#### SOURCE INFORMATION

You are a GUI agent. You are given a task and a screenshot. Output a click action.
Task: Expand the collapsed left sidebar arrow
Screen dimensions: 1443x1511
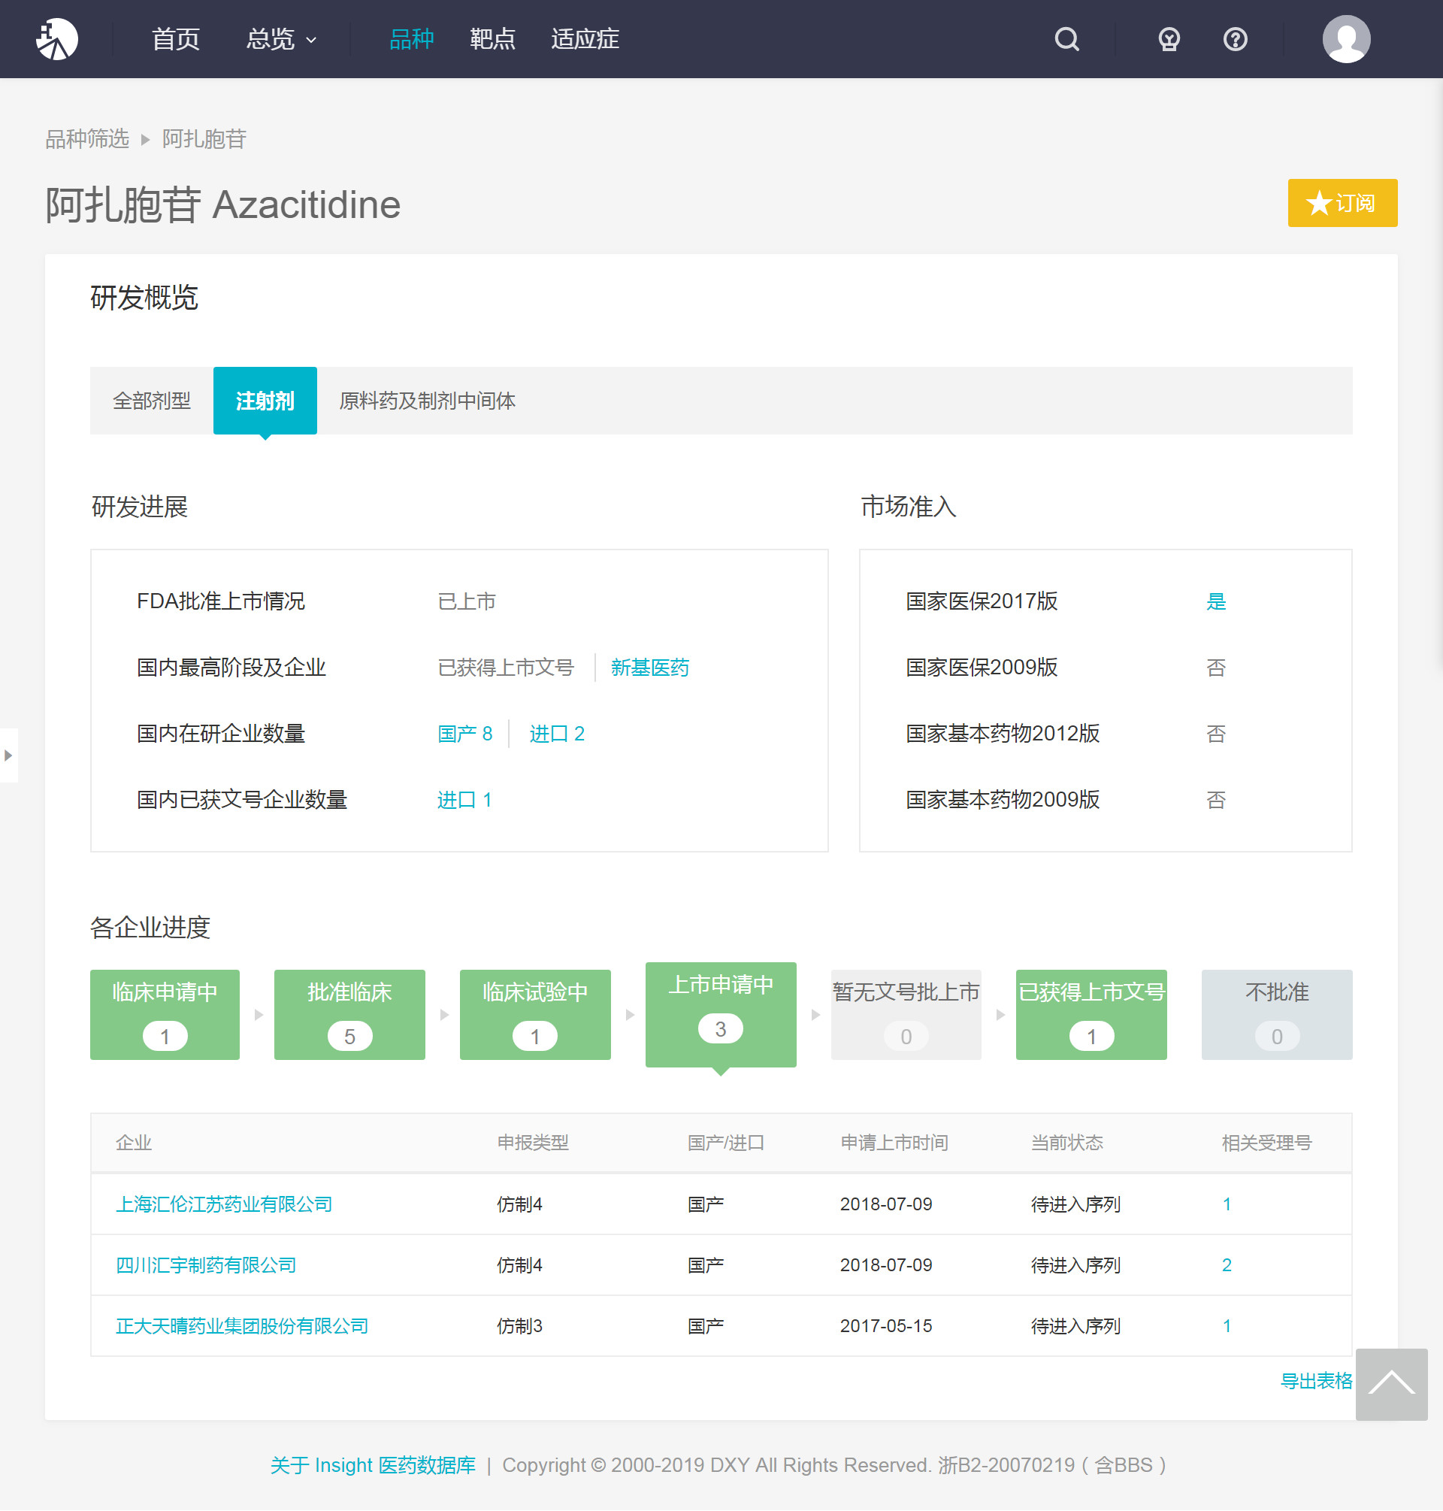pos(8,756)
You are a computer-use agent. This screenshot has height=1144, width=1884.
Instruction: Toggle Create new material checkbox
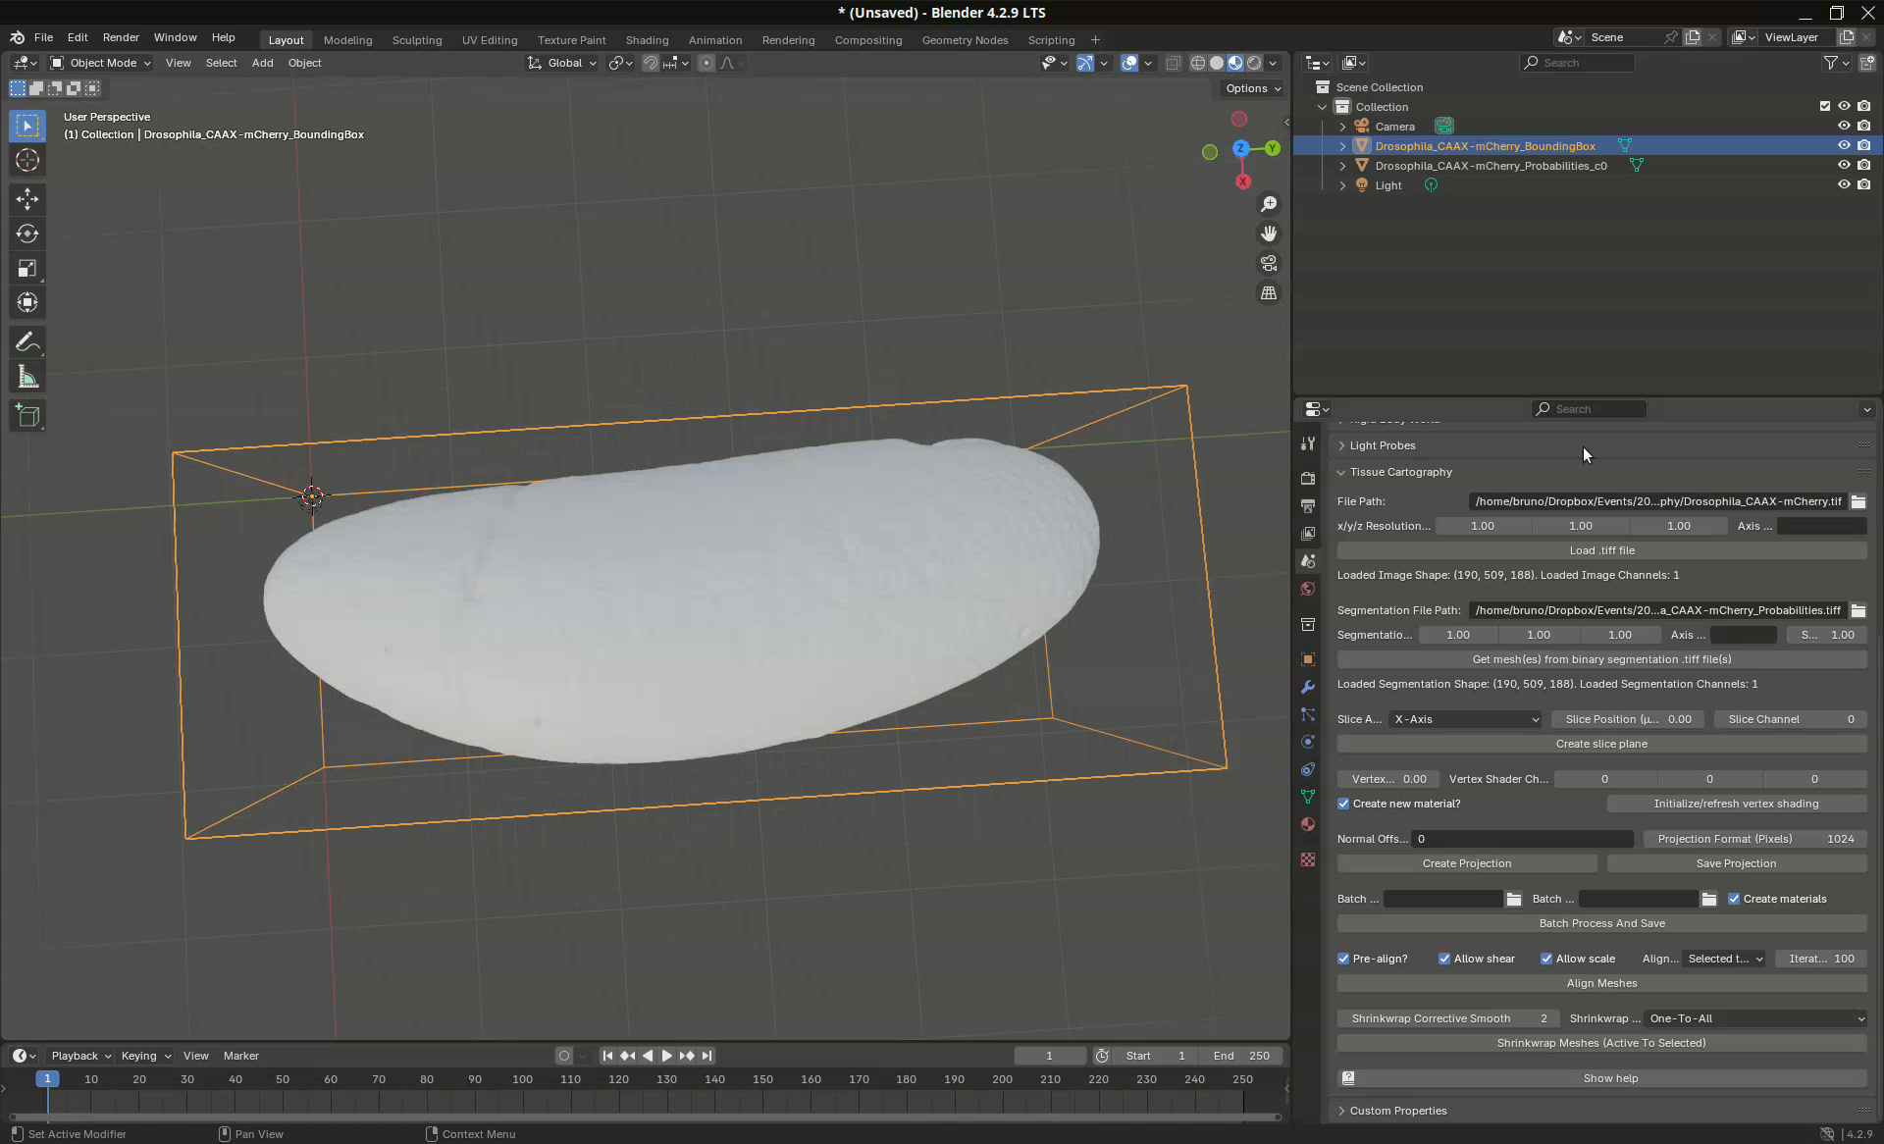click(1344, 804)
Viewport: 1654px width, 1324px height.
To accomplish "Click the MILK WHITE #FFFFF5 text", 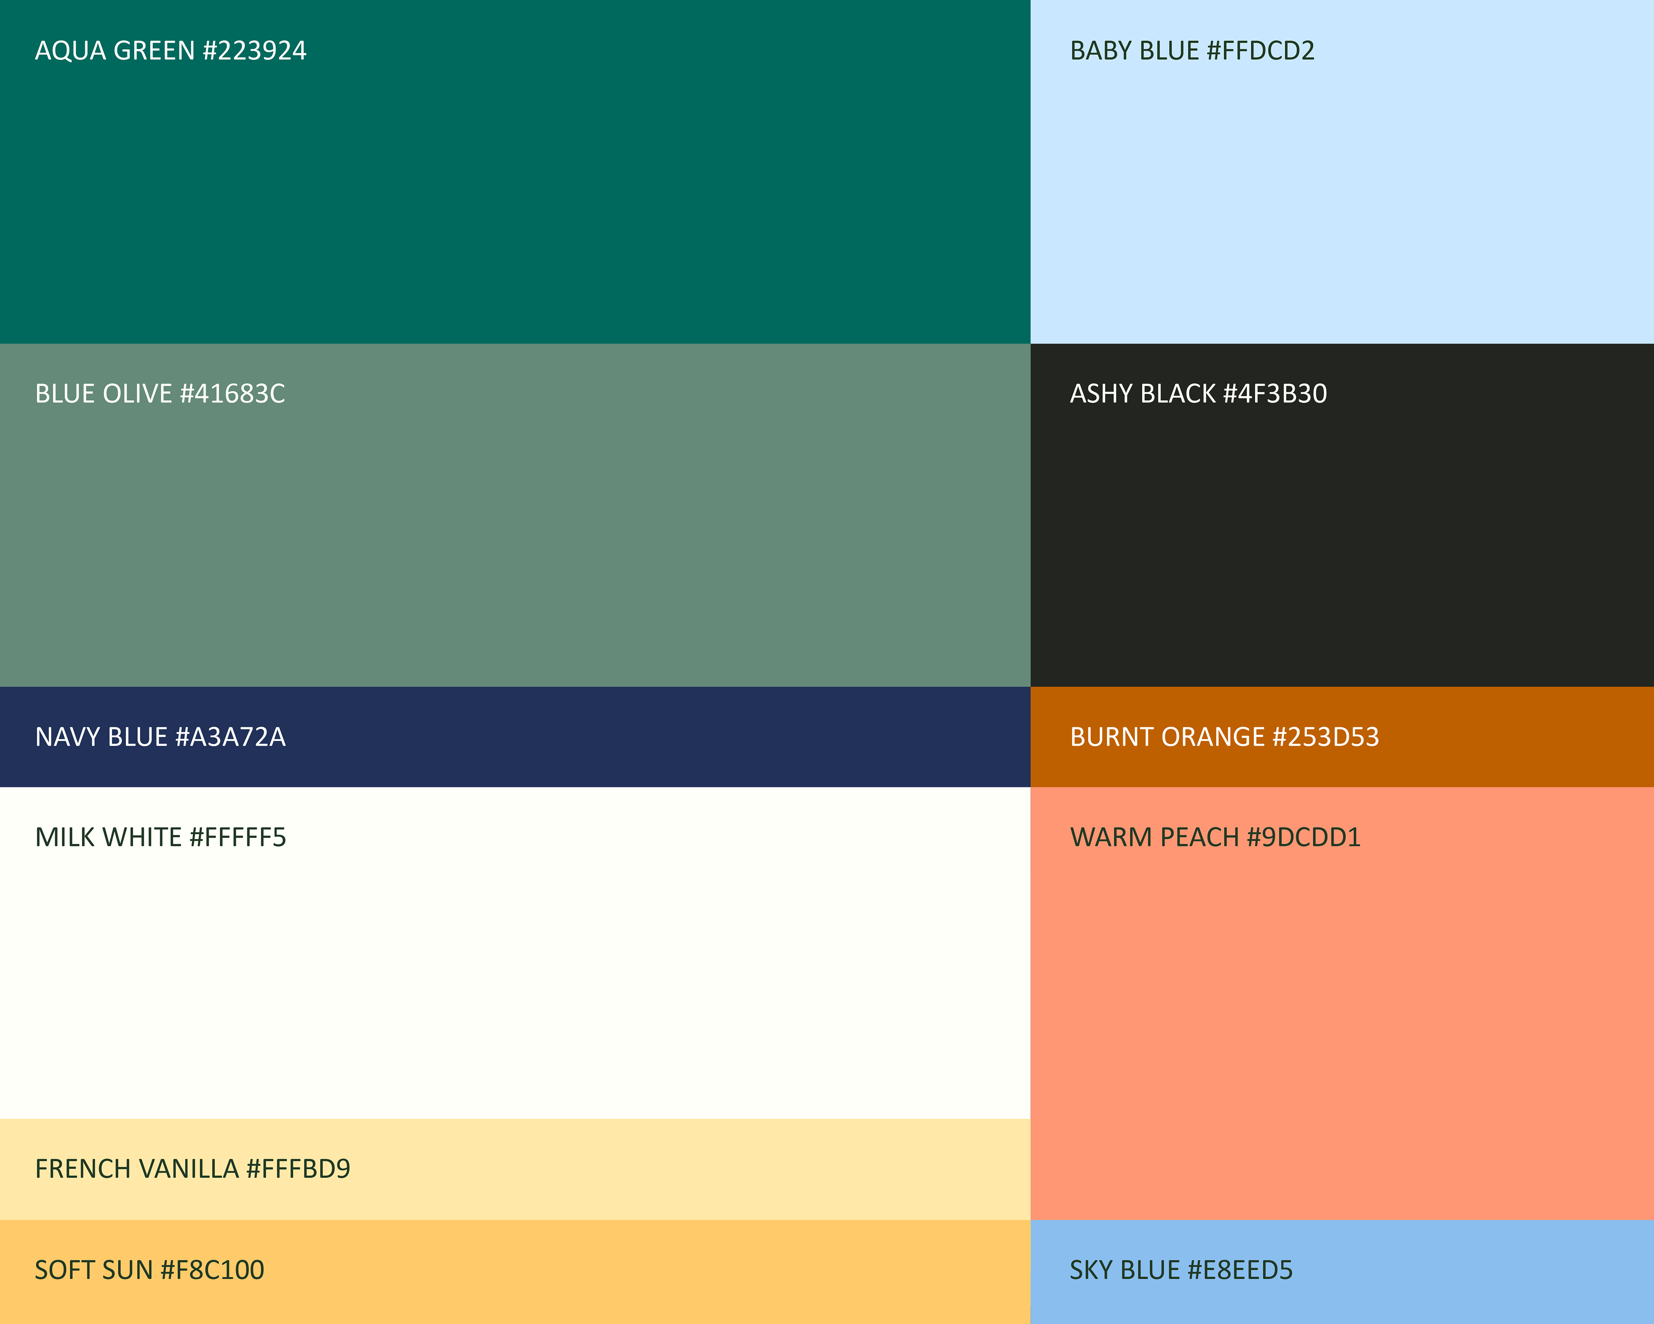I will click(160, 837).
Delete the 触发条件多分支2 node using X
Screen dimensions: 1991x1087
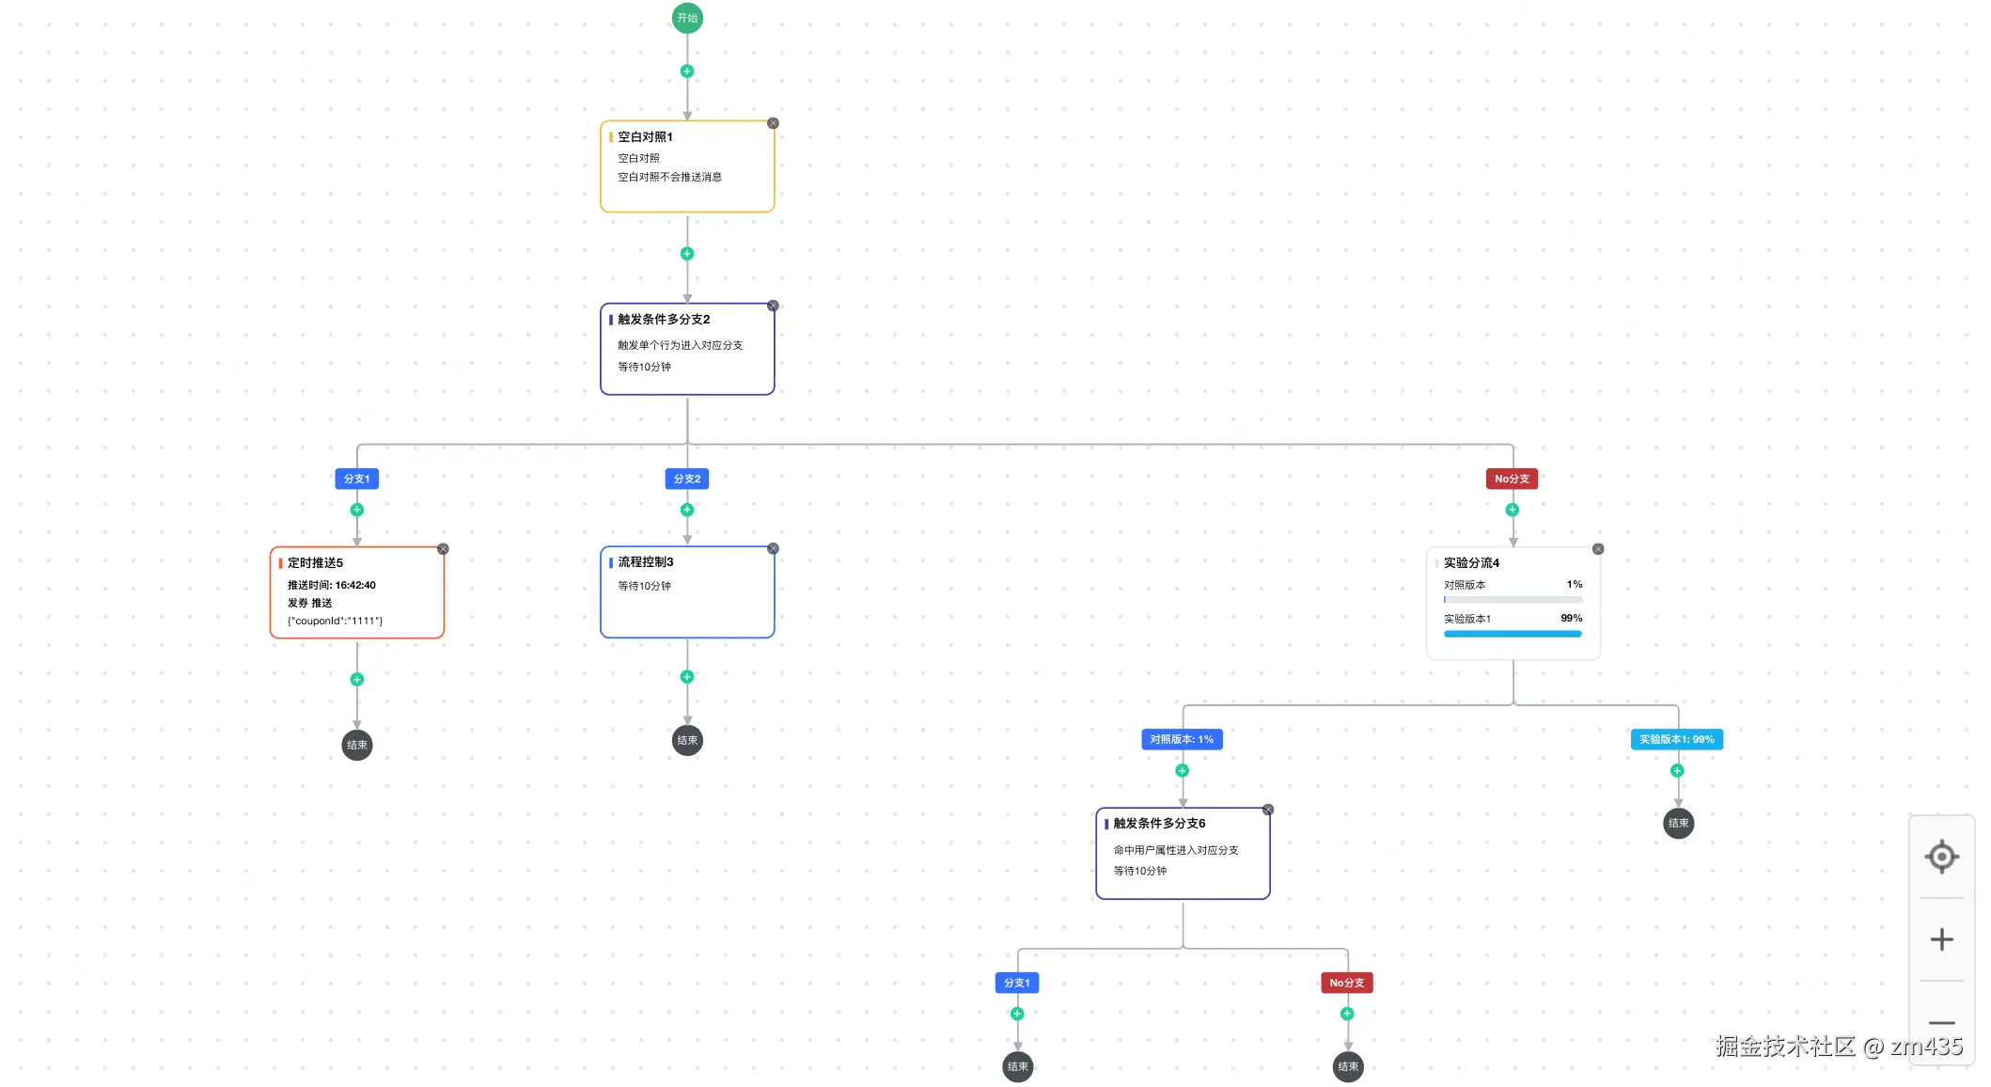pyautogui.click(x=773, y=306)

########

Once each line with "height" in the entries is counted, state the total and nothing else.

=== RESULT OF THE EXERCISE ===
2